そもそも人口の少ない地域では患者さんが集まりもしません。
夜間の機能が落ちた医療機関に受診しても、患者さん側が、「夜の診療がすごく良かった、また夜に受診しよう」と思うこともないでしょう。
だから、病院としては、どうしても夜間に仕方なく受診しなければ行けない患者さん(夜間でも、すぐに入院して治療したほうがいい)は医療機関の使命として診療しますが、そうではない患者さんの診療はしないで、スタッフを温存しておかないと医療機関が潰れてしまいます。
夜に病院受診すると患者が不満に感じること
こういう前提があるせいで、患者さんの夜の病院受診時の不満につながるのでしょう。
不満に感じることがたくさんありますが、それぞれの事情についての解説です。
夜に受診しても1,2日分しか処方されない。
普段、熱が出てクリニックに受診したら1週間分くらい薬を処方してもらえるのに、1,2日分くらいしか処方してもらえないことありますね。

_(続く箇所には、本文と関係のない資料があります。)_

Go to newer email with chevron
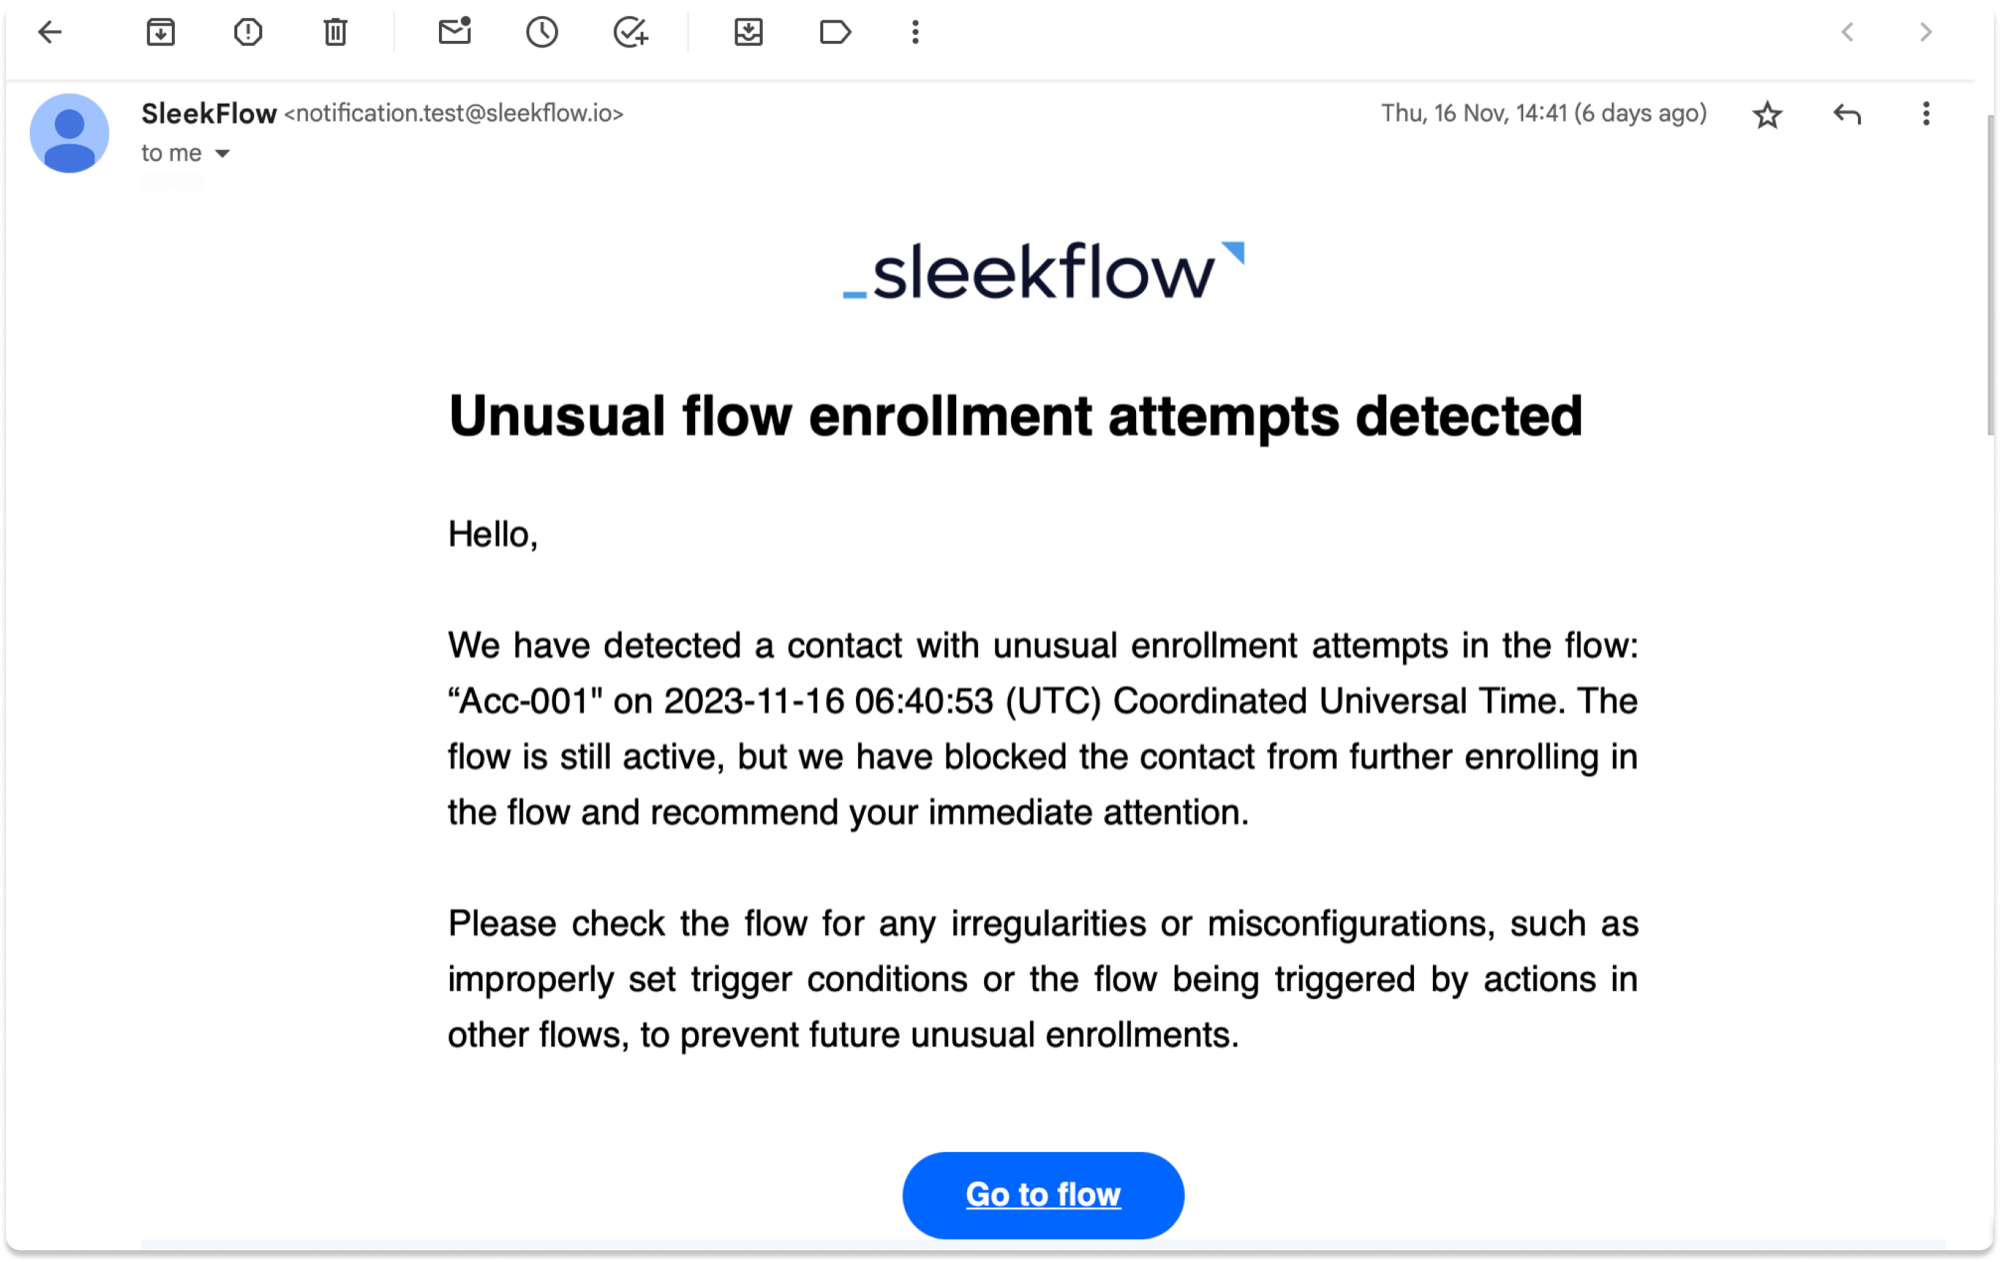Image resolution: width=2000 pixels, height=1262 pixels. 1847,32
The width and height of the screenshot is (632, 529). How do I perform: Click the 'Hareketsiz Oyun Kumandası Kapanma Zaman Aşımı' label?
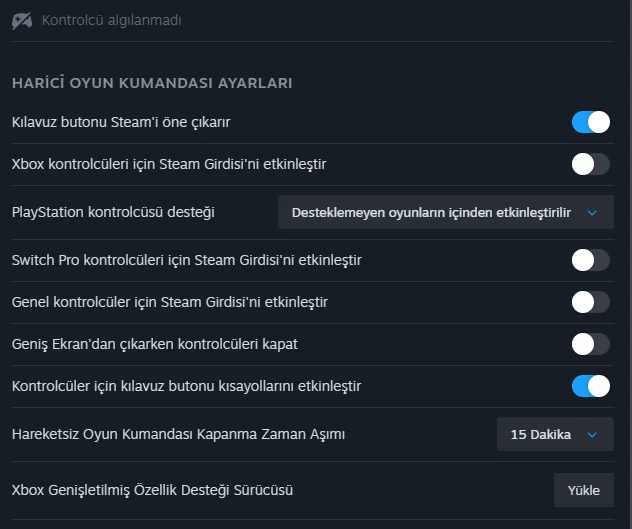tap(178, 435)
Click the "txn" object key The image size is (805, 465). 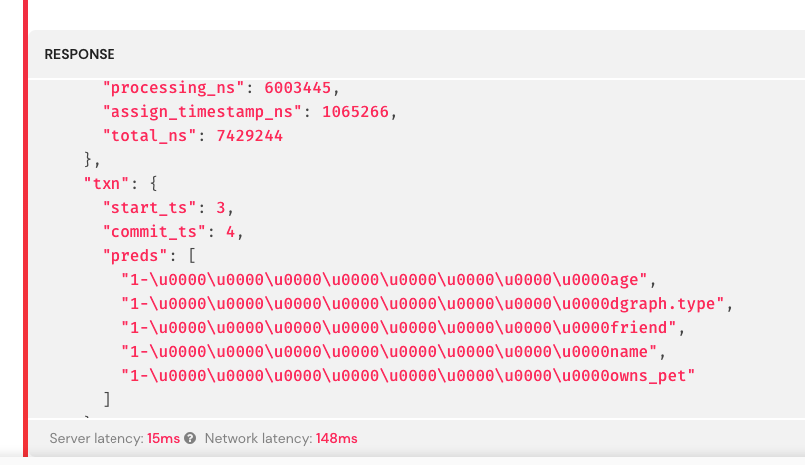(x=106, y=184)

いろいろな理由があって、薬って多くはもらえないんですね
院内の薬の在庫が少ないから
薬を何日分も出すと病気が悪くなっても薬で我慢してしまうから、1,2日で治らないときに、受診してほしいから
たくさん処方すると、夜でも処方してもらえると思って、昼間に受診してくれないから
研修医の診察だった
人件費が安い。比較的若いので夜勤に耐えられる。
研修医にとっては、夜間の救急外来は多様な疾患の患者さんが来院されるので修練の場になるからこそ、安い手当でも診療に従事してくれる。
研修医の診察ということは、そこが研修医がいるような大病院だったということであり、そういう病院に受診できたことがラッキーだったと思われる。
研修医という労働力がなければ夜間の診療というものはそもそも成り立たない。
研修医という日本語は「見習い」、「何も知らない」、「何もできない」という印象をどうしても与えがちだが、医学部で6年間の勉強と実習を行ってきているので何もできないわけではない。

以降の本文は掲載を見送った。